UPDATE: (Long as JDM has caught me goofing off again, I might as well do it right): Brad Warthen is on topic. Check out the video he links, hilarious. So true.
(Said by a fellow LLL grad who has not only CD’d, but hung them out to dry on the line. Then again, my 2nd-born’s first food was Tiramisu. My credentials are doubtful.)
********
The Livesay’s on their daughter with the “weirdest life ever”.
I link because the whole parenting-police theme is central to that homeschooling book I’m reportedly writing. (Yes I am in fact writing it. Slowly.) We live in a bizarre society where one of the national pastimes is getting all huffy because someone else’s life isn’t one long giant defense of your own personal decisions.
The really funniest one is when some lady (yes, usually a lady), says something along the lines of, “Sure, nobody’s perfect, but how can that family possibly homeschool, when their children’s socks don’t even match!” [This is ironic, because of course if sock-matching were the measure of educational success, it would be so much easier to assess the schools.]
I kid not. People — registered voters with college degrees, even — truly do say this stuff. Lately I mostly hear it about those horrible horrible parents like the Livesays, who send their children to school, but the method can be used against any parenting decision anytime anywhere, so long as you pick your audience properly. The formula is this:
a) Insist that of course you aren’t setting up impossible standards
b) Choose someone or something you don’t like
c) Randomly choose some criteria that you have decided should be the central measure of human worth.

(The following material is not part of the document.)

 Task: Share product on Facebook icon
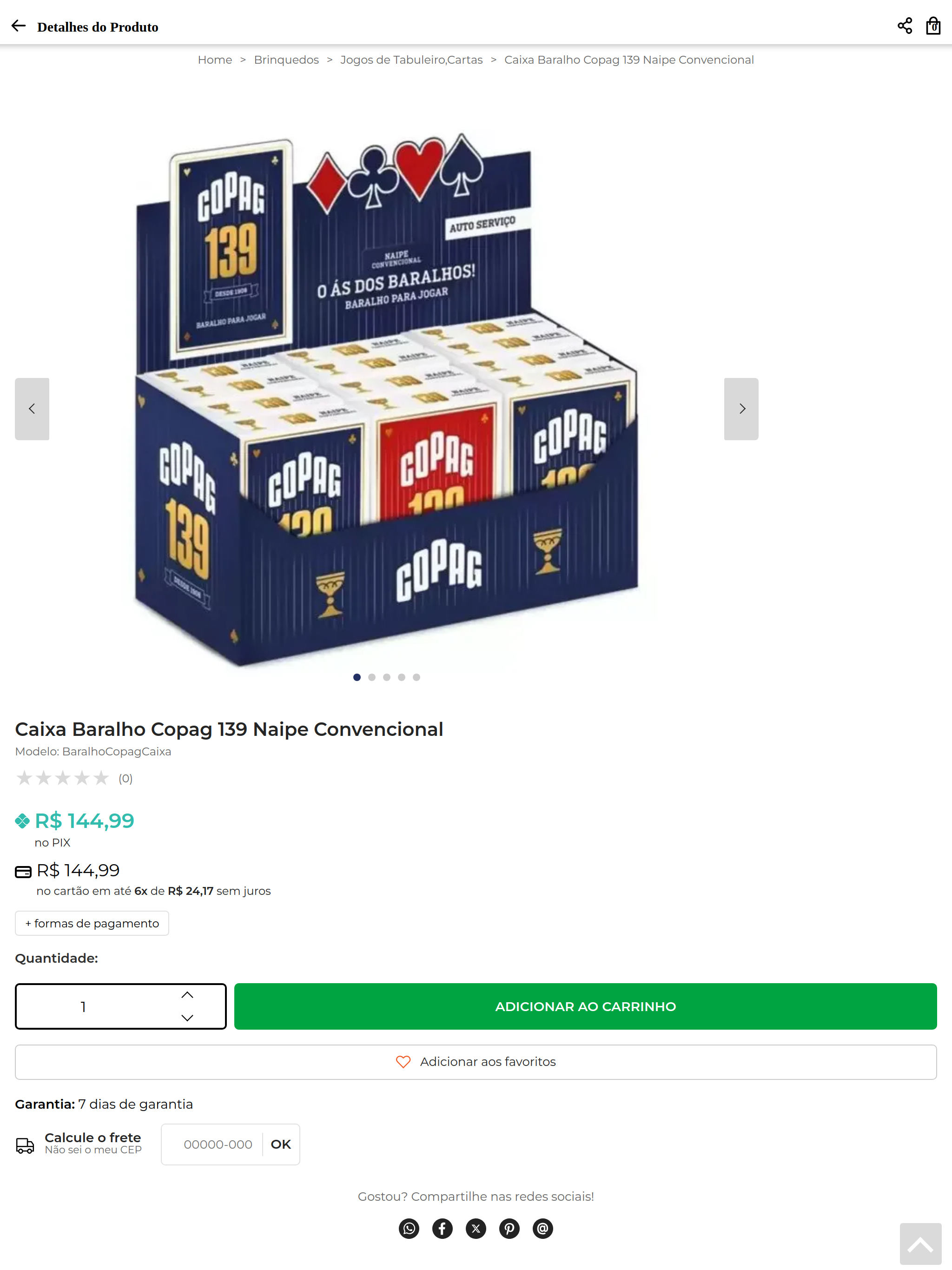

d) Make sure it is something that you excel at, and your target does not. Also, make sure the person to whom your are speaking manages well enough at the proposed criteria.
e) Use a tone that suggests the parents are feeding the children excrement or mating them with livestock, as you point out your target doesn’t meet your made-up requirement.

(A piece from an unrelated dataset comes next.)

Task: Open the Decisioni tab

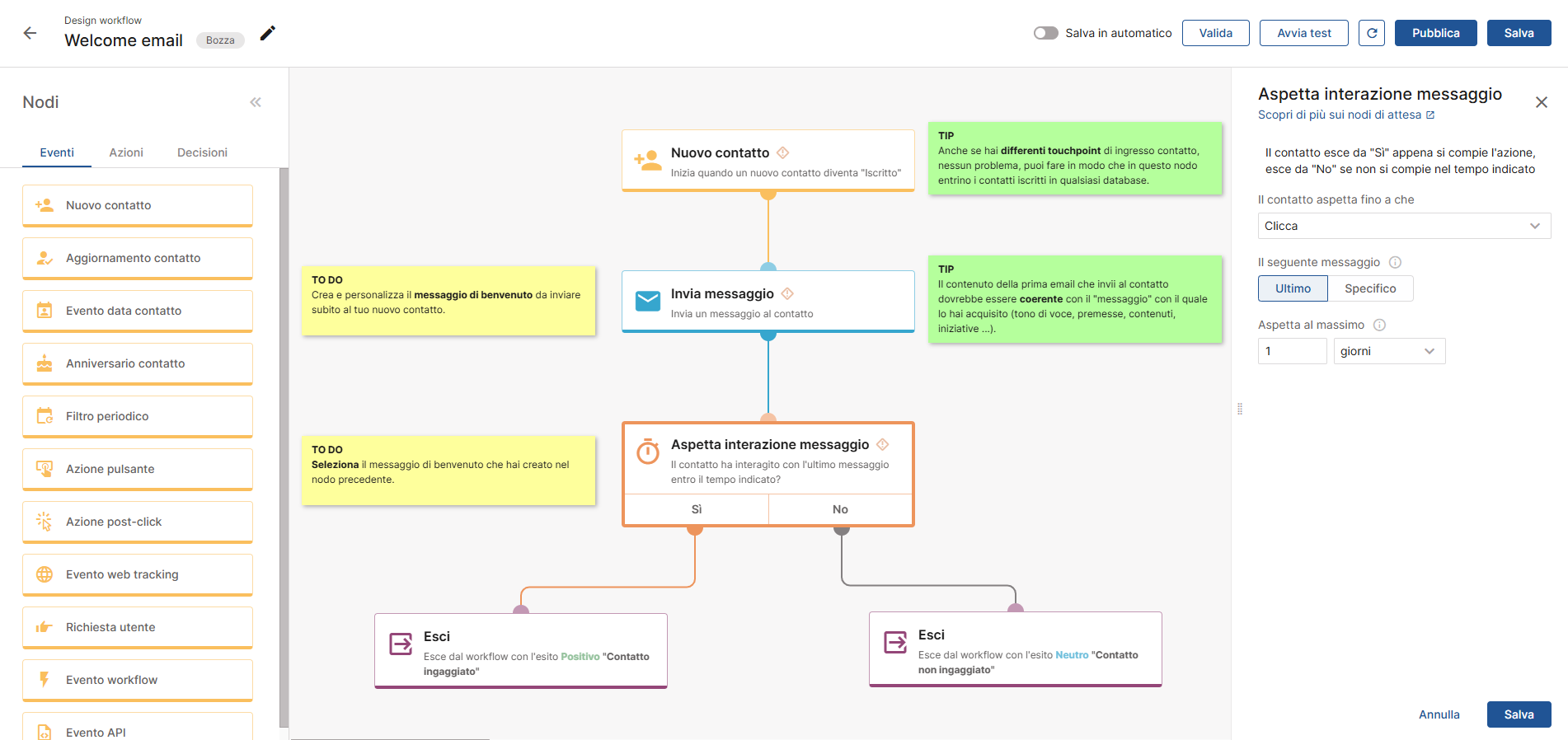Action: [202, 152]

f) Chortle triumphantly at your brilliant proof that your target should give it up and just come to you for lessons in proper living.
You think I exaggerate. No I do not. People do this. And it makes life a nightmare for parents who are genuinely trying to figure out the best way to rear their children under difficult circumstances. So lay off the parents. That’s my Friday sermon: Lay off.
****
BTW if you aren’t feeling chastised (or smug) enough, Ruth at Wheelie catholic has more cautionary tales of employee horror. Because the utter cluelessness of mankind knows no bounds. Go read. Be warned. Amend your ways. Find yourself rocketing to Employee of the Year. It’s all good.